What you have to do: Would you go through the records below and copy each line with the string "computer"?

Supplied data:
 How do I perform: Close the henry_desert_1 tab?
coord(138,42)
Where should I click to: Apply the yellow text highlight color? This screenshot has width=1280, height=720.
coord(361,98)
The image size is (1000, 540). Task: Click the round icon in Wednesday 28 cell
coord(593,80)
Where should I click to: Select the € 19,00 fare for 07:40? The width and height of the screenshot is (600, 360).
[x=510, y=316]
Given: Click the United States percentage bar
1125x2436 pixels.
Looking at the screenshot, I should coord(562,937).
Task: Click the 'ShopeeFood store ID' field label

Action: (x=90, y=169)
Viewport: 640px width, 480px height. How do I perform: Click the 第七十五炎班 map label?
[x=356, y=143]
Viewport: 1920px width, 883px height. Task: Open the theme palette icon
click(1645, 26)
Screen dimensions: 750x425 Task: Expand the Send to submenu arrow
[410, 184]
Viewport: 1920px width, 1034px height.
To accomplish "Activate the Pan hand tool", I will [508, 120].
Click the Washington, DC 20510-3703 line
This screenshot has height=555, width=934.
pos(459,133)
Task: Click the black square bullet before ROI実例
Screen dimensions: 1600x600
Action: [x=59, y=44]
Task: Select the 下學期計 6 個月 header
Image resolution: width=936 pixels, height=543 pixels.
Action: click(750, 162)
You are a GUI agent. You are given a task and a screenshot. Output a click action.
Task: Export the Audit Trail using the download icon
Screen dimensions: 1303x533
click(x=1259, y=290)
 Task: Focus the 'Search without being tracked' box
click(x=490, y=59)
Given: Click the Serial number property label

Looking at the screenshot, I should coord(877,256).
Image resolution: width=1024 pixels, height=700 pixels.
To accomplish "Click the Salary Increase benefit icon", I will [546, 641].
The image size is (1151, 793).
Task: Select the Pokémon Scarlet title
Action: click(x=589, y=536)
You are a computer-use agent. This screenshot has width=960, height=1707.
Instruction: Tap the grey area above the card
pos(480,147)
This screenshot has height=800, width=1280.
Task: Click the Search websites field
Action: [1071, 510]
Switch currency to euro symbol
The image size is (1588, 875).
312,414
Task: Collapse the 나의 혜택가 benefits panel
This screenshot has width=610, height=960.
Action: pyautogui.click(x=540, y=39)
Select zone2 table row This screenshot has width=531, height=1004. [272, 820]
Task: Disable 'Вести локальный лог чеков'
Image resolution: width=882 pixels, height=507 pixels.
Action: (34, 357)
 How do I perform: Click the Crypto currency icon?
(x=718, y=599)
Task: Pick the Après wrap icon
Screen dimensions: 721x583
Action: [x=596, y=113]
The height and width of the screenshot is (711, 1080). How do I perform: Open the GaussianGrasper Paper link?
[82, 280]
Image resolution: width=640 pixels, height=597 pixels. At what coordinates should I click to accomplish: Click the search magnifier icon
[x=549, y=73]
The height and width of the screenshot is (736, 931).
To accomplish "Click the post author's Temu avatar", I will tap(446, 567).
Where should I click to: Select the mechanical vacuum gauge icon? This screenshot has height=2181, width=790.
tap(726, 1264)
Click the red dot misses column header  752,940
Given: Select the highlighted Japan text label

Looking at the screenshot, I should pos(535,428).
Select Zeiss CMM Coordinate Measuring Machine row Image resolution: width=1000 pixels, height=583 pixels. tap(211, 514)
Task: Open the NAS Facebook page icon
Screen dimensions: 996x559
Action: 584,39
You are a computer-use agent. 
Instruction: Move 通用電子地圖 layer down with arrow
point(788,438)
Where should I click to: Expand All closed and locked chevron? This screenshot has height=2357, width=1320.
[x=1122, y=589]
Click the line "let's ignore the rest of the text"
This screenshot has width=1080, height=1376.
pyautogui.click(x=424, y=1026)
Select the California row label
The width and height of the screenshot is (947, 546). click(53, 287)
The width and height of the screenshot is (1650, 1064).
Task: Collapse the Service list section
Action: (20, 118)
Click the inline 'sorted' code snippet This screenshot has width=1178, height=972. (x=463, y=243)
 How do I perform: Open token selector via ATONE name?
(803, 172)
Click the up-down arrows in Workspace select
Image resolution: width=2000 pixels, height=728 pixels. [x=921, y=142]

Output of the task:
You are a computer-use agent. This screenshot has width=960, height=1707.
You are a computer-use agent. 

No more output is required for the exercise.